## [PROMPT]
Continue the forum discussion about the model railway trackplan and its loading dock, turntable and warehouse roads from the point where it stops.

## [TEXT SHOWN]

The only question I have is it looks as through the access to the turntable is via a loading dock so I would want to ensure there was sufficient room for the largest vehicle to use the dock and the largest loco likely to run  to both fit in and still allow the turnout to operate.

It may not be a dock, it may just be a recess cut into the platform for the loco headshunt.

But if it is a dock, then it is likely to be used for horses and prize cattle or maybe horse-drawn carriages, in which case the requisite piece of NPCS will be at the dock for but a short time: after arrival for immediate unloading, or just before departure for all but immediate loading.

 

On 07/09/2019 at 08:15, Nearholmer said:

On your trackplan: I still think that the truly distinctive feature of the original is the ‘in’ and ‘out’ roads for the warehouse, and that you are in danger of submerging/losing that.

Kevin is right on this: it is not a run round loop, but a bypass road for getting wagons in and out of the shed without needing to shunt onto the main. Of course, with horses it just meant less to-ing and fro-ing.

Have a look also at places like Bridgwater (SDJR).

On 07/09/2019 at 11:34, unravelled said:

Btw, regarding the trackplan, wouldn't reversing the release crossover simplify operation? As drawn, the train will have to shunt back a considerable way before the loco is able to use it.

No. It simply wouldn't reverse.

## [STORED DATA]
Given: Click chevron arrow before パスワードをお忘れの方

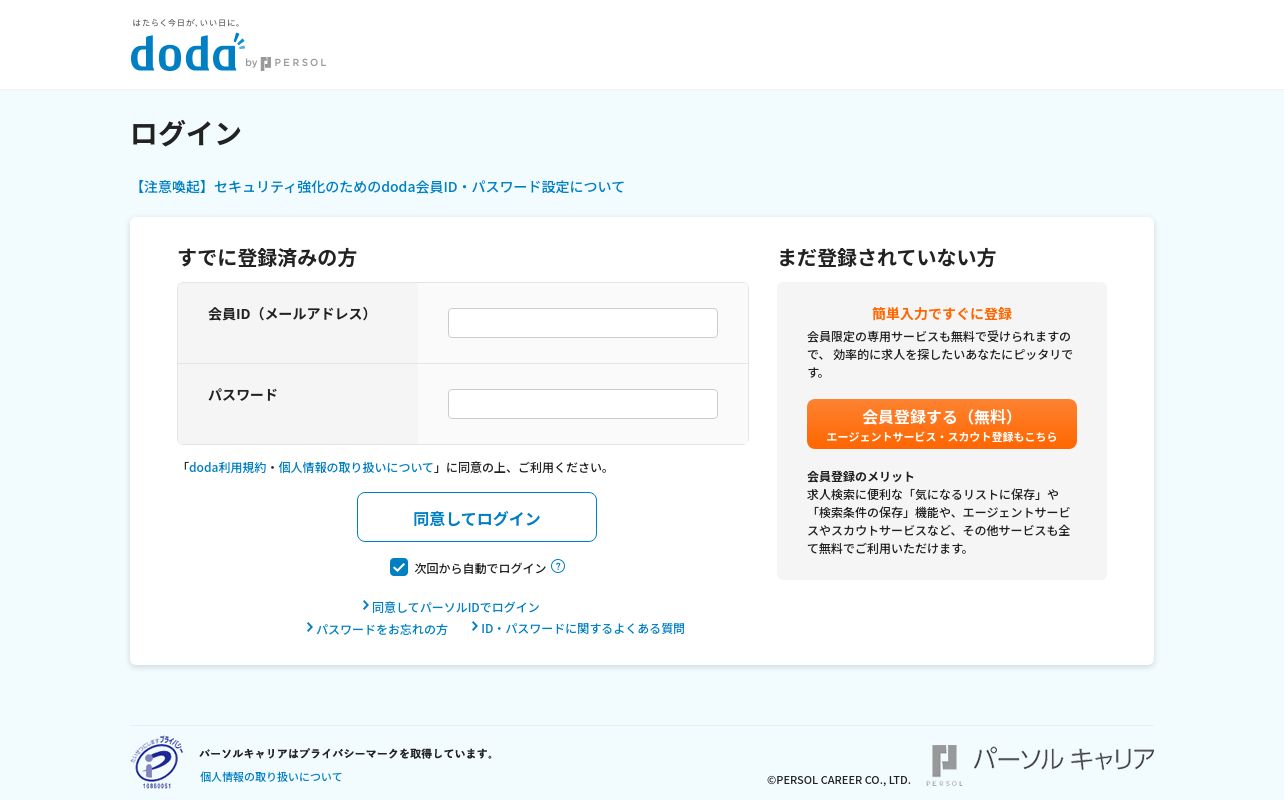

## [RESPONSE FOR THIS EXERCISE]
When this station was built and the track laid, tickets were often collected on the train by the guard proceeding down the outside of the train, one compartment at a time. This was done whilst the engine was running round outside of the platform, e.g. the train stops on the route in, with the loco clear of the run-round crossover. The brakes are applied (by hand, at this period) and the loco detached, the crossover reversed, and the loco pulls forward and runs round. It then couples up to the stock, and once the guard has collected the tickets ,the brakes are released, and the coaches are pushed into the platform. The loco can then head off for turning (even a tank loco was likely to be turned in the early days - and later, e.g. Cardigan, Fairford - if there was a turntable) and servicing etc. The platform road thus also serves duty as a carriage siding, as it is not required for goods arrivals.

Even when tickets were collected at the station, this operation of stopping and running round before arrival in the platform would continue for some time, possibly until the crossover was reversed and moved down the platform road.

Even then, if the coaches would fit into the remaining platform face, the driver will stop the train such that he doesn't have to reverse up the platform before uncoupling. The passengers can walk and they don't have to fight the reverser and move the regulator arm an extra two times.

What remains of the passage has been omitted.